Migration is an Expulsion- Saskia Sassen

Building on Sassen’s ideas about global inequalities, the ideas of soaring unemployment, displaced populations, income inequality, imprisoned societies, accelerating injustice, and poverty around the globe can be accurately understood as “expulsion.” The socioeconomic dislocations from personal livelihood and professional living space further produce brutalities. In this regard, Sassen argues that migration in the name of pushing people out of their living space into other lands ultimately to the havoc of poverty is nothing but another type of expulsion. The scale of land acquisition for the sake of biofuel and minerals extraction, livestock, tourism, forestry, and food crops by the local or foreign governments has caused the major expulsion of resident people. (Sassen, 2013) For instance, when land in Congo and Zambia is acquired by the foreign governments to extract biofuel, minerals, a food staple, metals, and water, it has caused the resident community to wind up with toxic water, atmosphere, and land. Through diverse strategies, people are pushed towards enforced migration which causes people to be expulsed off their lands. The expulsion from the land is also another type of brutality and inequality as Sassen argues and therefore rebranded as ‘migration’ that obscures the rights of the common people contributing to social differentiation and expulsions. (Sassen, 2013)

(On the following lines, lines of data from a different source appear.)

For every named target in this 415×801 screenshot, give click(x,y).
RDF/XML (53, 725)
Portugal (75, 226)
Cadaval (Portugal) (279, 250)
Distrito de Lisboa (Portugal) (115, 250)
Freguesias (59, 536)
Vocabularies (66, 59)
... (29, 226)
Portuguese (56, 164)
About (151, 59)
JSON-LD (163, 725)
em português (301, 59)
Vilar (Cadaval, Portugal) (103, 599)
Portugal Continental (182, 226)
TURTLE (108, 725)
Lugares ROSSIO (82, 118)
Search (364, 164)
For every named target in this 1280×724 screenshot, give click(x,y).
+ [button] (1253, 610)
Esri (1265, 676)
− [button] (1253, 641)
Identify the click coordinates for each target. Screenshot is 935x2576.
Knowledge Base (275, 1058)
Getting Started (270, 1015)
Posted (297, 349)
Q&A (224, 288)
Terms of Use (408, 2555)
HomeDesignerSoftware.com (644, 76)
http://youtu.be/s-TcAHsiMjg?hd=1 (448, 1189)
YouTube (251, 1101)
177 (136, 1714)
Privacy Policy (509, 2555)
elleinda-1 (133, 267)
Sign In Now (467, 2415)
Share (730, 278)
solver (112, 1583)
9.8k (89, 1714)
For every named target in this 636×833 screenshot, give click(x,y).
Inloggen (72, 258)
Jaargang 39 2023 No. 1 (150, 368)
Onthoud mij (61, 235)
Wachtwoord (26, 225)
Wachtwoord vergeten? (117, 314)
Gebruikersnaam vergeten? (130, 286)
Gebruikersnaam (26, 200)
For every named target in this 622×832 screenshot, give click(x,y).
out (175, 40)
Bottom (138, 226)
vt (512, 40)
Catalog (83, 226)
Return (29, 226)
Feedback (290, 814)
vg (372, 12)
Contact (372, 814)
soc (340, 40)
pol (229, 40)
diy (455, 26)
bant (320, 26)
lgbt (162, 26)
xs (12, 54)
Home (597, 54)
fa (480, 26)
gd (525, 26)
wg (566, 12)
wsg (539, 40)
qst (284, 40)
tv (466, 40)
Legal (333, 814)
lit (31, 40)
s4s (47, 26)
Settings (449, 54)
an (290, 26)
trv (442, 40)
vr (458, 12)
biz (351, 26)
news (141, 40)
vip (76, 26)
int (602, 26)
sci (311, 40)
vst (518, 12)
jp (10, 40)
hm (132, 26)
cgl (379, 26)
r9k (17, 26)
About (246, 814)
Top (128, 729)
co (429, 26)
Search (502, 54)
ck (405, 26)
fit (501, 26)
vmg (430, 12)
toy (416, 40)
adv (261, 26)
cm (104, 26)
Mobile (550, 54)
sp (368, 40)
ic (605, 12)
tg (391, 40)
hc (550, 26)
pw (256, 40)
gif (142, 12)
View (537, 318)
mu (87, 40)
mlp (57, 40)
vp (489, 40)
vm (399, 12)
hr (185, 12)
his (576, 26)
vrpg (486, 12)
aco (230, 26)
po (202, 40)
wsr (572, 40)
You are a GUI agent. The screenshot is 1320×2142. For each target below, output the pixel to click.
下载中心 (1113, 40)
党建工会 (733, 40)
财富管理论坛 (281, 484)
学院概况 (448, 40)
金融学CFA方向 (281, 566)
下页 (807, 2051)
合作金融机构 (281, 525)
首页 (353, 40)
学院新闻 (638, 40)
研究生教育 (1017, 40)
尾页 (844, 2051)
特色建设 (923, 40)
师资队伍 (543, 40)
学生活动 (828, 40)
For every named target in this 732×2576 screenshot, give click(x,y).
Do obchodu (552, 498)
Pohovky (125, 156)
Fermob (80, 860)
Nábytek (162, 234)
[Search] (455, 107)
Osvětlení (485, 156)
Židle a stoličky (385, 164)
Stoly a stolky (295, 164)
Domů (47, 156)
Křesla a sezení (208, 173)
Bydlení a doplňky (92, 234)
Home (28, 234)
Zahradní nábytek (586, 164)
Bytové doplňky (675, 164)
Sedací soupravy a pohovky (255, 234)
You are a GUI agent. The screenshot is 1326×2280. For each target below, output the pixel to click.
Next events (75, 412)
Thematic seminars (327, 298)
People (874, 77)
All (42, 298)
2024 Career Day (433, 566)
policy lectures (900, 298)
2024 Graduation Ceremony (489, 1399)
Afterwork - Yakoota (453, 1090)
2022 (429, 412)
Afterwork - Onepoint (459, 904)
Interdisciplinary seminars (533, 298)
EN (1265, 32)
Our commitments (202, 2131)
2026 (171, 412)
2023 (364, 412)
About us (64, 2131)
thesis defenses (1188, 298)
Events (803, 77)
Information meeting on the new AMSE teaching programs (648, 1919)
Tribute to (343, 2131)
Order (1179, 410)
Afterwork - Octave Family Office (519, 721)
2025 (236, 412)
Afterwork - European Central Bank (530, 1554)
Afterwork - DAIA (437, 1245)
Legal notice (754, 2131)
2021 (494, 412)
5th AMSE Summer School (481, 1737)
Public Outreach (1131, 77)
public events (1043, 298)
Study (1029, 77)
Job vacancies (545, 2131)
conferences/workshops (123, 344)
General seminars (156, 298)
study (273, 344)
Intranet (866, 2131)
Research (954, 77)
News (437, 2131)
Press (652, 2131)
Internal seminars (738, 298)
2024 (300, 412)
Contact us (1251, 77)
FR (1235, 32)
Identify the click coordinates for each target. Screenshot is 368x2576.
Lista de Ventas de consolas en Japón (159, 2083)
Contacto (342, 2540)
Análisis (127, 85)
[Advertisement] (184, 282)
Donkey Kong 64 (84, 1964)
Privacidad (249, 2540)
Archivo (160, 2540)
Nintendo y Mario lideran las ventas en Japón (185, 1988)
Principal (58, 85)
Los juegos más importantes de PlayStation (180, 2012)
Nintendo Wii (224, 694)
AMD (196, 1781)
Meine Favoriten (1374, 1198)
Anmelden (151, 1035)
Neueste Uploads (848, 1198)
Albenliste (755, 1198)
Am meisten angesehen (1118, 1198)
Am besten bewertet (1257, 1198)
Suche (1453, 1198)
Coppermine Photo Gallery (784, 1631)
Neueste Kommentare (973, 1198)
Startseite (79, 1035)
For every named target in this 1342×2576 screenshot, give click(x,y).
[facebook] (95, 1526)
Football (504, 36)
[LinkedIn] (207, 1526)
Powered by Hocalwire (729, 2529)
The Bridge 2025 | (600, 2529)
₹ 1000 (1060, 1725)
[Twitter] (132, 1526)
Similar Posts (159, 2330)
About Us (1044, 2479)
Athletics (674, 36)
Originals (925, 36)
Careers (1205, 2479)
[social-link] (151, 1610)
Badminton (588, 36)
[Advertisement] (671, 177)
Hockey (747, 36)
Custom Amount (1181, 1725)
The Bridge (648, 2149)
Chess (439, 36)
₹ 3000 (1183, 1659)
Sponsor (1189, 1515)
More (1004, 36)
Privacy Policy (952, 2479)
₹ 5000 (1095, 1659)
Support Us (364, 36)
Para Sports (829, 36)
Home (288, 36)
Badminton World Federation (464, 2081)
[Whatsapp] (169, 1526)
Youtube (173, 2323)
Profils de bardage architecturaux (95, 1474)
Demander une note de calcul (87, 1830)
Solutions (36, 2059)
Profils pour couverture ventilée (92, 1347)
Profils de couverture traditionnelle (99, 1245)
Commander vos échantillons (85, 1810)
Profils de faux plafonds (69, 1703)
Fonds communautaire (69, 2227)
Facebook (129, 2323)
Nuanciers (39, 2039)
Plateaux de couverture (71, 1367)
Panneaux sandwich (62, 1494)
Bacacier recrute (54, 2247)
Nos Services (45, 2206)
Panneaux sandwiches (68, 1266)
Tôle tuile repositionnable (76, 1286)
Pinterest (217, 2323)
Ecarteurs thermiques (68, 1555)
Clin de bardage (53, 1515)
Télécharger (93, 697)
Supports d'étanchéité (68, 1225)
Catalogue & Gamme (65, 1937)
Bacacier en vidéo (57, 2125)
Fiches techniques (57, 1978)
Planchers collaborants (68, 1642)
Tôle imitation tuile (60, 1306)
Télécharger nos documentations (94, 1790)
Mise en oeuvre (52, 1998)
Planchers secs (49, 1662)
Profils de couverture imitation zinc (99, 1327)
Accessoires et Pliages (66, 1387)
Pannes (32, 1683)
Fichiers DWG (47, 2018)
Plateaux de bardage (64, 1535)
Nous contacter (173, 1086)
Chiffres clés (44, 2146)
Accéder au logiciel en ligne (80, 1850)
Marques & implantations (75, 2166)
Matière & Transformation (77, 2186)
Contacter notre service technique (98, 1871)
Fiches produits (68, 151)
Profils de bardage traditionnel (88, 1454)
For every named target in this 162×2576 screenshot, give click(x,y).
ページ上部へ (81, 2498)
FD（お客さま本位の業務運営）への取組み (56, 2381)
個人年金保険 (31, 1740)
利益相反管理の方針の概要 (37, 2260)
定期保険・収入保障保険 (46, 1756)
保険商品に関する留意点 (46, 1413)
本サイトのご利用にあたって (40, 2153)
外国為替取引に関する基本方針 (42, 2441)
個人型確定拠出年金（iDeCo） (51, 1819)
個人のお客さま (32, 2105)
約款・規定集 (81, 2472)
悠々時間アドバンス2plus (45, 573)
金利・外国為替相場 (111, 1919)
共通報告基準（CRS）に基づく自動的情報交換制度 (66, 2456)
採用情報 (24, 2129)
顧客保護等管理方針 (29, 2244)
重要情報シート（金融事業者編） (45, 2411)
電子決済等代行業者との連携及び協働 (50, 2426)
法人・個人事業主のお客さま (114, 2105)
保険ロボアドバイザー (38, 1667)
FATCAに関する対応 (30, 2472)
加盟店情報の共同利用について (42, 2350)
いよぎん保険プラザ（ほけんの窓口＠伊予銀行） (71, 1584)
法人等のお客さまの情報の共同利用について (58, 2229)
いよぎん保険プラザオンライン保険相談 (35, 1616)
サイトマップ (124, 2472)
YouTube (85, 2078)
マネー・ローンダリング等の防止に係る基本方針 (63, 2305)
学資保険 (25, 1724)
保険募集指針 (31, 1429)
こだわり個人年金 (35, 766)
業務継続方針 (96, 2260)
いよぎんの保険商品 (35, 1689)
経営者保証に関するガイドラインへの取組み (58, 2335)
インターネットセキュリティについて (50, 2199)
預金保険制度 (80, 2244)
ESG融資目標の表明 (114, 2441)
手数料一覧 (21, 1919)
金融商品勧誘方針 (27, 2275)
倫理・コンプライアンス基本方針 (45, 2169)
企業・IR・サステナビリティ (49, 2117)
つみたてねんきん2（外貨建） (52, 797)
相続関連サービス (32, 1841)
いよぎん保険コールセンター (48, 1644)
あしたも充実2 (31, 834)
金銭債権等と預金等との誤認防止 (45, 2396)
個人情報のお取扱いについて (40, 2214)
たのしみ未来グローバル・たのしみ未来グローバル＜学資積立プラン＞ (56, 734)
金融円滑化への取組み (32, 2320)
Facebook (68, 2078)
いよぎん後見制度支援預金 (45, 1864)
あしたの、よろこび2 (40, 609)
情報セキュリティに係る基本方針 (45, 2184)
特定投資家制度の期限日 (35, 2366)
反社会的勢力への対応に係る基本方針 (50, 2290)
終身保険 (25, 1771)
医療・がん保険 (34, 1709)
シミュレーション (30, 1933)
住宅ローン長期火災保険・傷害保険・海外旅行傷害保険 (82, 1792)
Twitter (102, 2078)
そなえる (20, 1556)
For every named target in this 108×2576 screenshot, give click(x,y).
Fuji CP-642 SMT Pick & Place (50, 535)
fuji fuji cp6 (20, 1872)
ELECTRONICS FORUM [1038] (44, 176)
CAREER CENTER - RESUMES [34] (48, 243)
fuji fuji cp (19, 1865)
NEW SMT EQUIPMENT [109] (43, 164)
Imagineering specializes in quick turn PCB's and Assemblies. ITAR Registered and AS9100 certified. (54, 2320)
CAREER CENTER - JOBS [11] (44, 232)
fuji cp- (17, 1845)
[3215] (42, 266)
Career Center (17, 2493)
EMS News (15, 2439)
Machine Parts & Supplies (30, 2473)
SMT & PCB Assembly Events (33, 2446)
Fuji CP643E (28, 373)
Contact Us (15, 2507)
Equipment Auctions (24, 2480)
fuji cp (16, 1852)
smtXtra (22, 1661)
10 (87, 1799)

Bauman’s Strangers at Door- Deconstructing Inequalities around the Globe

Zygmunt’s Strangers at Our Door deconstructs the inequitable and unstable conditions refugees around the world witnessed as “uninvited guests” or “strangers” from the violence and brutality of the wars. (Bauman, 2016) He argues that for the people behind their doors listening to the knocks of these “uninvited guests” refugees always come with fear, suspicion, and anxiety because they are unknown. In the contemporary world, news about refugees is filled with anxious debates on the account of the “migration crisis. Building on present-world migration panic around the globe,

Bauman dissects the inequalities refugees suffer in a world completely unknown to them because political narratives exploit the anxieties of the people living indoors (residents) as well as standing and knocking outdoors (refugees). (Bauman, 2016) He sympathizes with refugees who have already lost so much at the hands of world politics and religious fanaticism as the innocent people are now poor and disinherited. He puts forward his honest freedom of expression that the world is in a crisis of humanity and the planet Earth is doomed in the long run due to world politics.

In the nutshell, Bauman and Sassen considering the crisis of humanity suggest that people outdoors or indoors should live together with mutual cooperation and in solidarity as refugees and the poor class holds different perspectives, opinions, and preferences distinctive from the settlers and those who are oppressed.

References

Saskia Sassen. (2018). EXPULSIONS: brutality and complexity in the global economy. Harvard University Press.

Migration is expulsion by another name in the world of foreign land deals | Saskia Sassen. (2013, May 29). The Guardian. https://www.theguardian.com/global-development/poverty-matters/2013/may/29/migration-expulsion-foreign-land-deals

Zygmunt Bauman. (2017). Liquid times living in an age of uncertainty. Cambridge Polity.

Bauman, Z. (2016). Strangers at our door. Polity Press.